Die Schreibspur der eigenen Hand ist der einzige “greifbare, dingliche, real exisitierende, existente, faktische, körperhafte, gegenständliche, materielle, nachhaltige, echt-materialisierbare” Ausdruck des Menschen. Darum müssen Kinder ihre Handschrift gernhaben. Wer seine Handschrift nicht mag,  mag seinen eigenen Ausdruck nicht. Das hat Auswirkungen auf das Selbstwertgefühl. Der geschriebene Ausdruck der Hand bleibt als Ergebnis seelisch-körperlicher Gegebenheiten erhalten.

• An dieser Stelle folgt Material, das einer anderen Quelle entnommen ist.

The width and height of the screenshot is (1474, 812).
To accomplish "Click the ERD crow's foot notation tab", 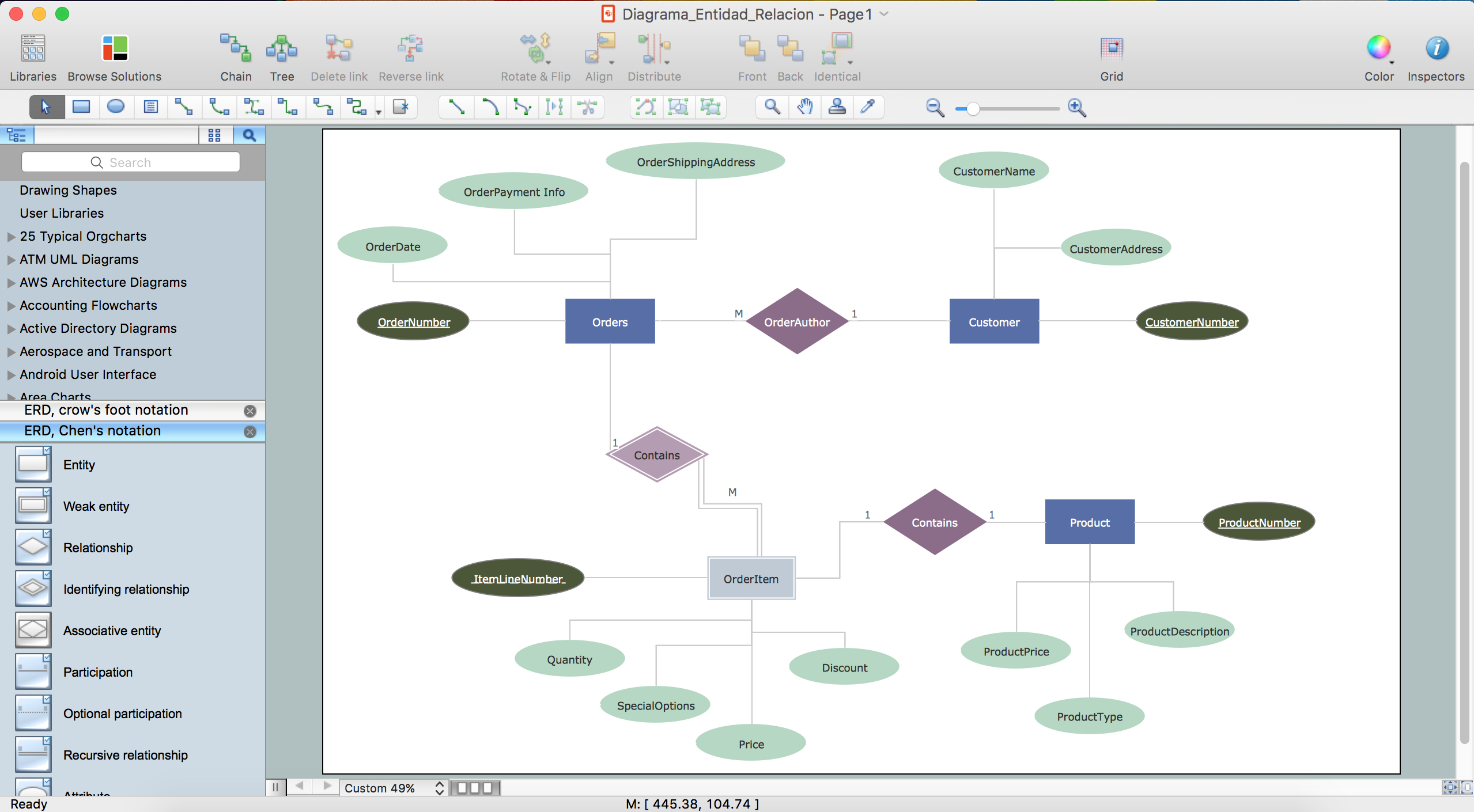I will 106,410.
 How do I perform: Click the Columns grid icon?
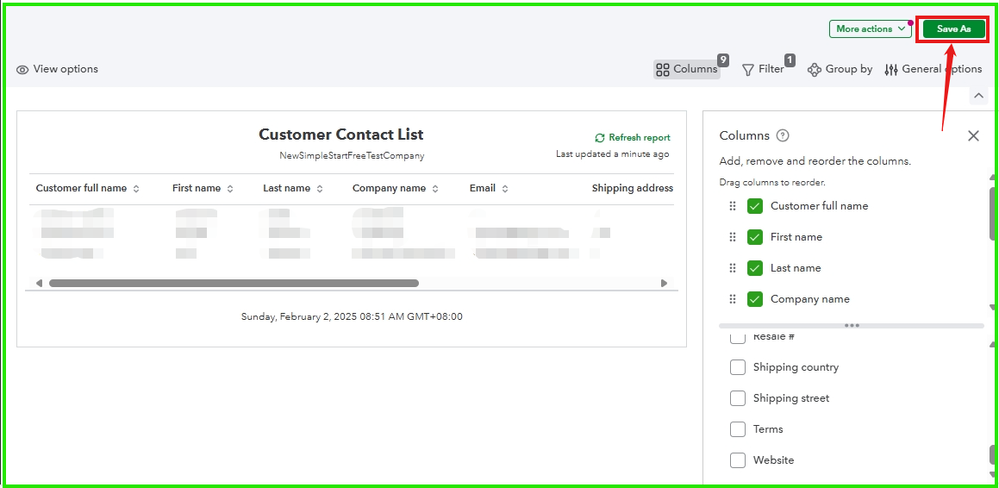tap(662, 69)
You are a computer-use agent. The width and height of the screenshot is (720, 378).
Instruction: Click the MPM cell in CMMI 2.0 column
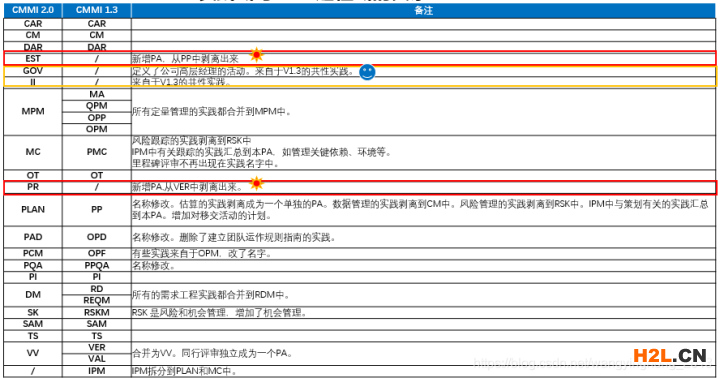coord(33,111)
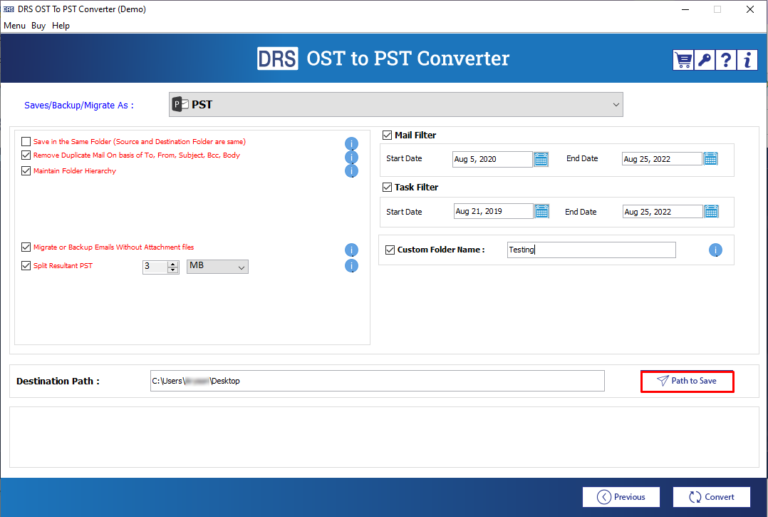Toggle the Mail Filter checkbox
The width and height of the screenshot is (768, 517).
[388, 135]
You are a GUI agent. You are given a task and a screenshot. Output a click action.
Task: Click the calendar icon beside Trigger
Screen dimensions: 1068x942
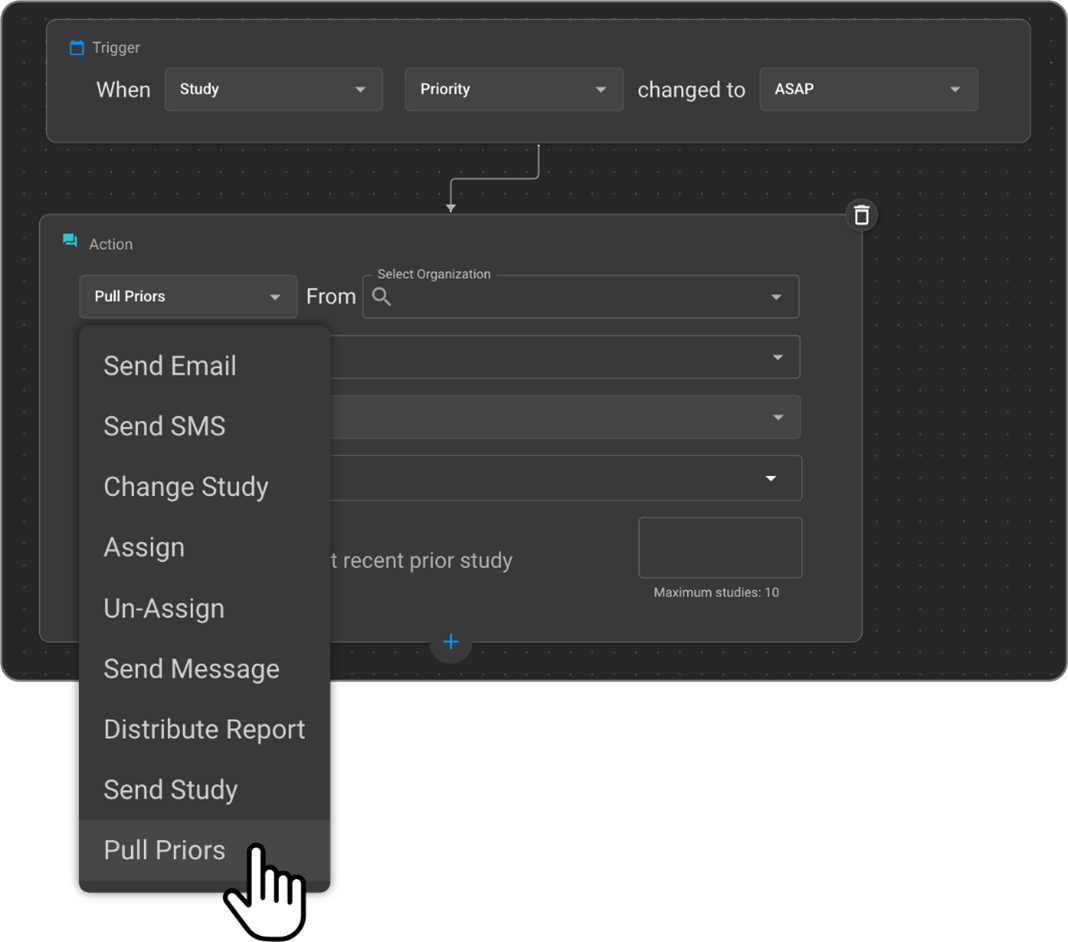[76, 48]
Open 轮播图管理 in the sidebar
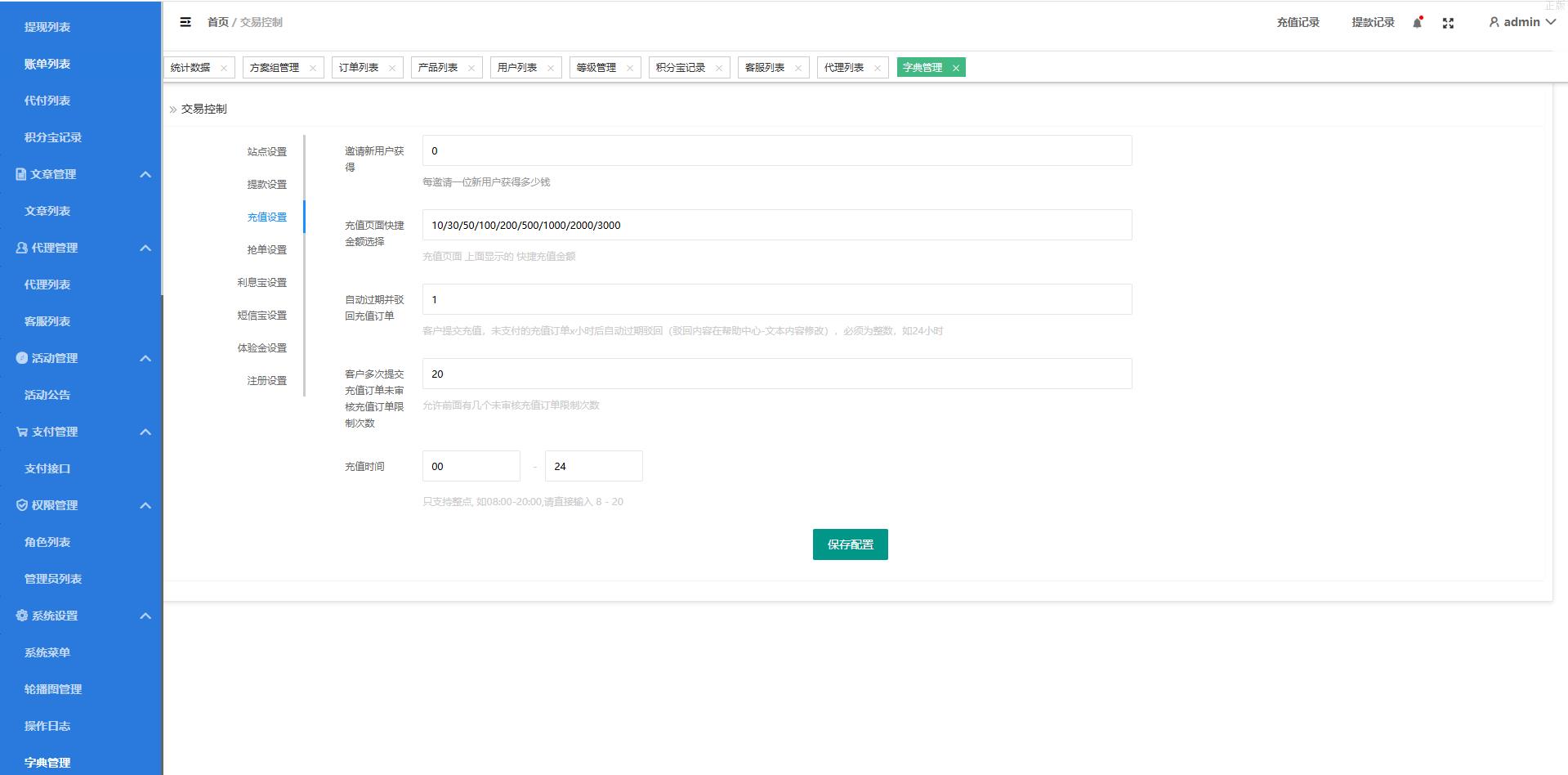This screenshot has height=775, width=1568. 53,689
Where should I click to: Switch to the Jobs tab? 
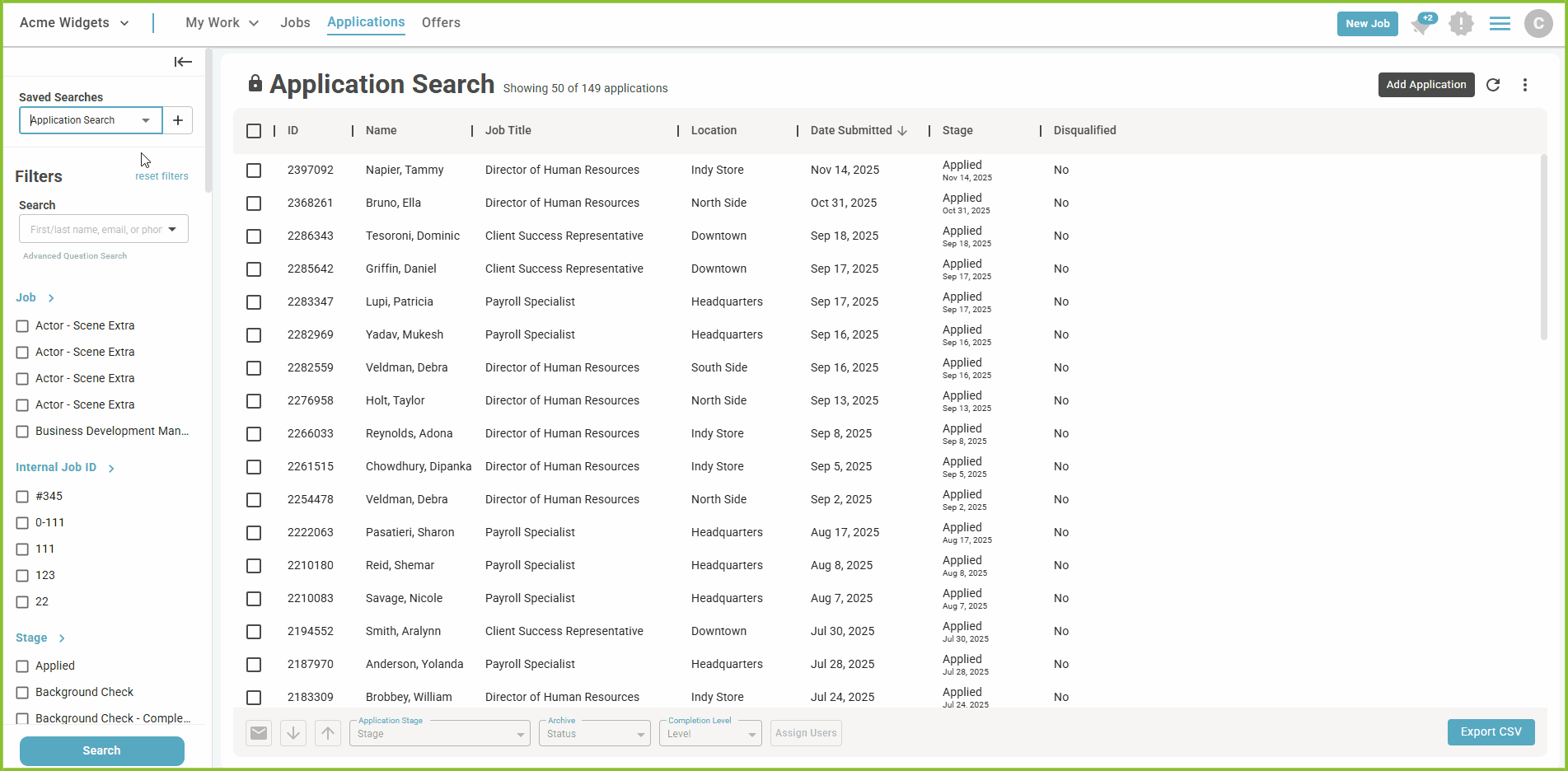(295, 23)
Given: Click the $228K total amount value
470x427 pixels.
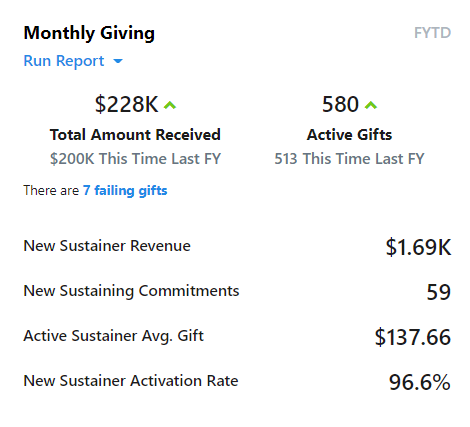Looking at the screenshot, I should (126, 104).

Er ist die unverwechselbare Eigenspur zur Vergewisserung meines Selbst. Schreibenlernen heißt, die eigene, individuelle Schreibspur geistig zu durchdringen!  Das ist der anspruchsvollste Akt der Selbstbestätigung, der sich denken lässt. Schreiben können ist die Basis jeder geistigen Bildung. Schreiben wirkt mit dualer Suggestionskraft auf das Limbische System (Gefühlshirn) ein. Denn Handgeschriebenes weist immer zwei Inhalte auf, den Wortsinn und die Form. Beide werden getrennt beurteilt – oder besser: interpretiert. Es kann immer nur subjektiv interpretiert und niemals wirklich bewertet werden, weil Ausdruck immer nur einen subjektiven Eindruck machen kann. Die Form einer persönlichen Handschrift folgt unergründlichen Empfindungen und keiner mathematischen Formel oder der Logik aristotelischen Schönheitsanspruchs – wie zum Beispiel die Kalligrafie mit ihren akkuraten Schriftbildern.